* [Input data]:
--- START ---

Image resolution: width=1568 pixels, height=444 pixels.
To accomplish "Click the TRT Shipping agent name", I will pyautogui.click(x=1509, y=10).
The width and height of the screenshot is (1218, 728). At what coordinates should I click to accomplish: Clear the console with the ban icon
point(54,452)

--- END ---
--- START ---

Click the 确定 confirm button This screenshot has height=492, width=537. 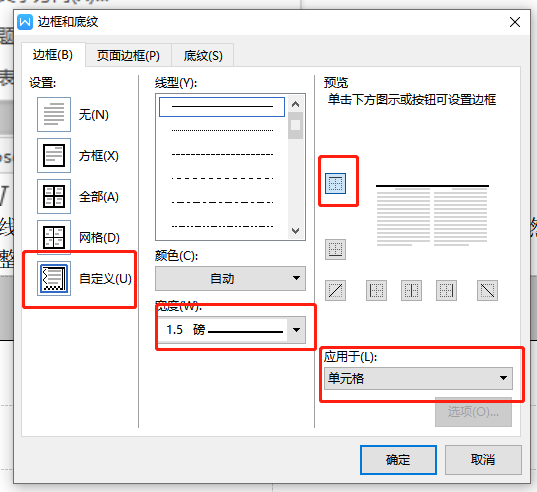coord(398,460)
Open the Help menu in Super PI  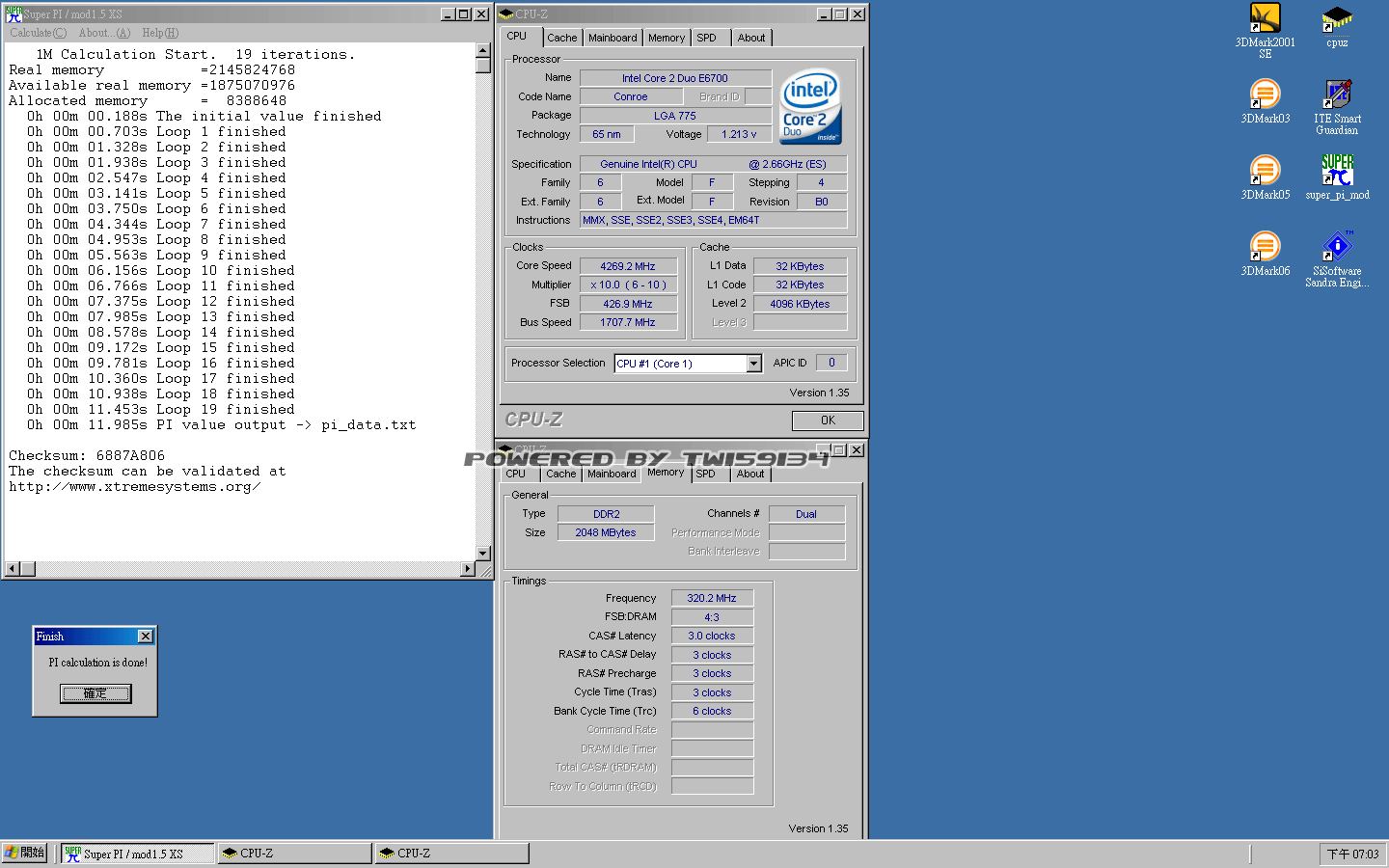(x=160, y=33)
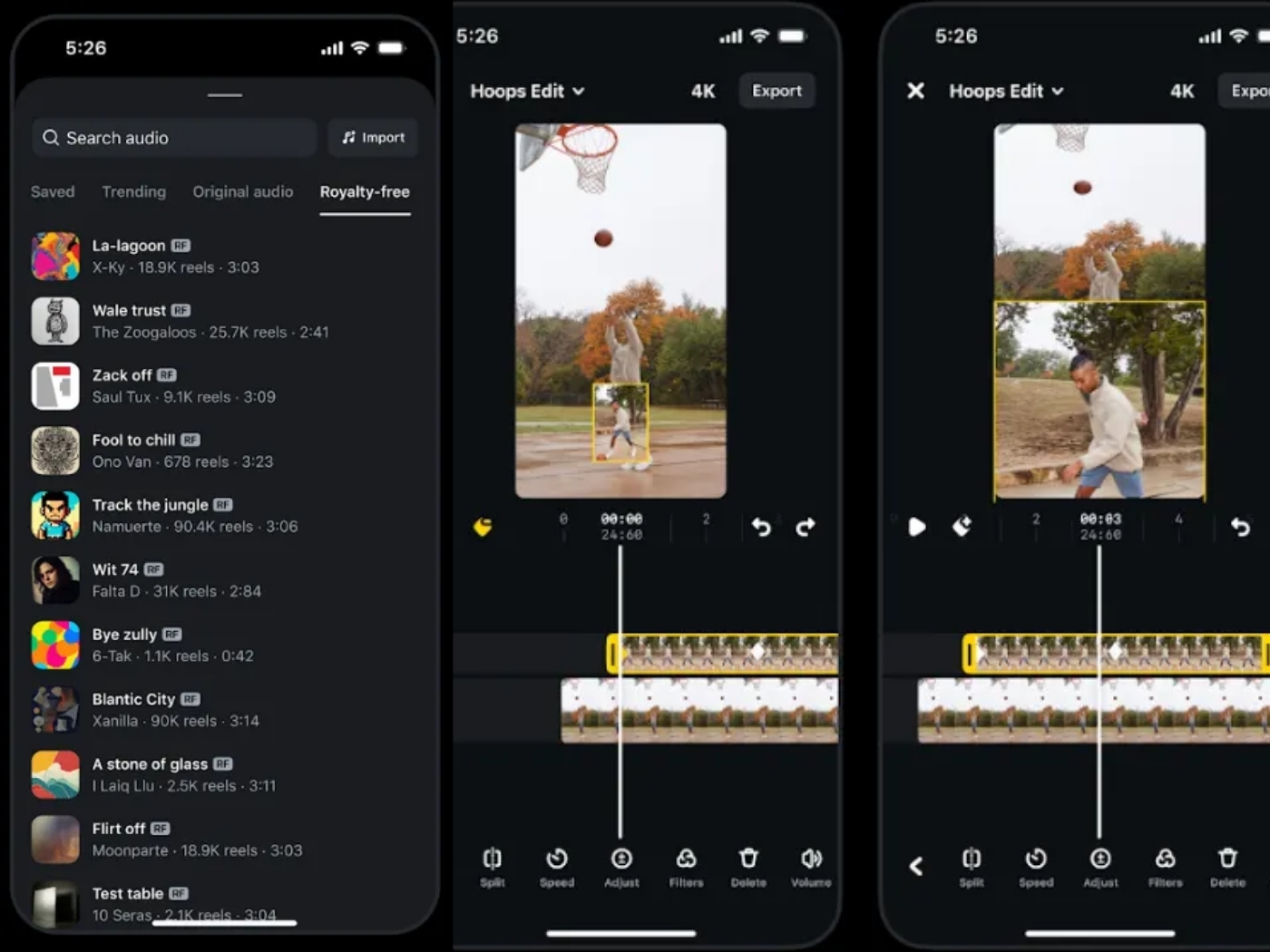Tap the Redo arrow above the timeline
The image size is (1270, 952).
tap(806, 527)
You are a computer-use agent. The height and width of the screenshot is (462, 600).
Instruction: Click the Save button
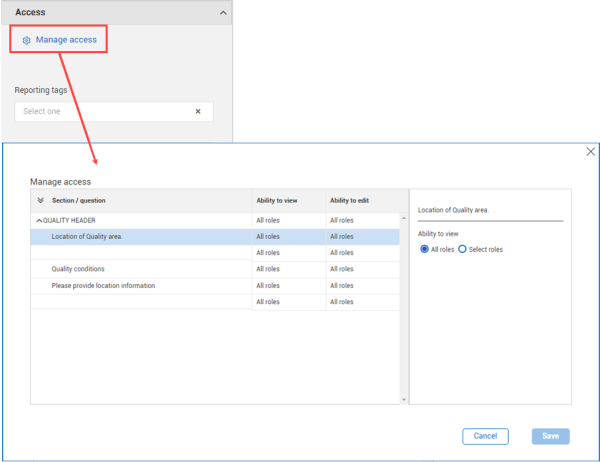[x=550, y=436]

--- END ---
--- START ---

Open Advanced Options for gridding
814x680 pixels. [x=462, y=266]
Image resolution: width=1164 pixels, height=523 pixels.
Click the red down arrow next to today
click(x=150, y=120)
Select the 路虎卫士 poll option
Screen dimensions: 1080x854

--- END ---

* [Goal of the exercise]: Search the material above for the word "agent", then copy each line that holds it.

* [Answer to this exercise]:
To accomplish "Click the TRT Shipping agent name", I will pyautogui.click(x=1509, y=10).
You are a computer-use agent. The height and width of the screenshot is (462, 600).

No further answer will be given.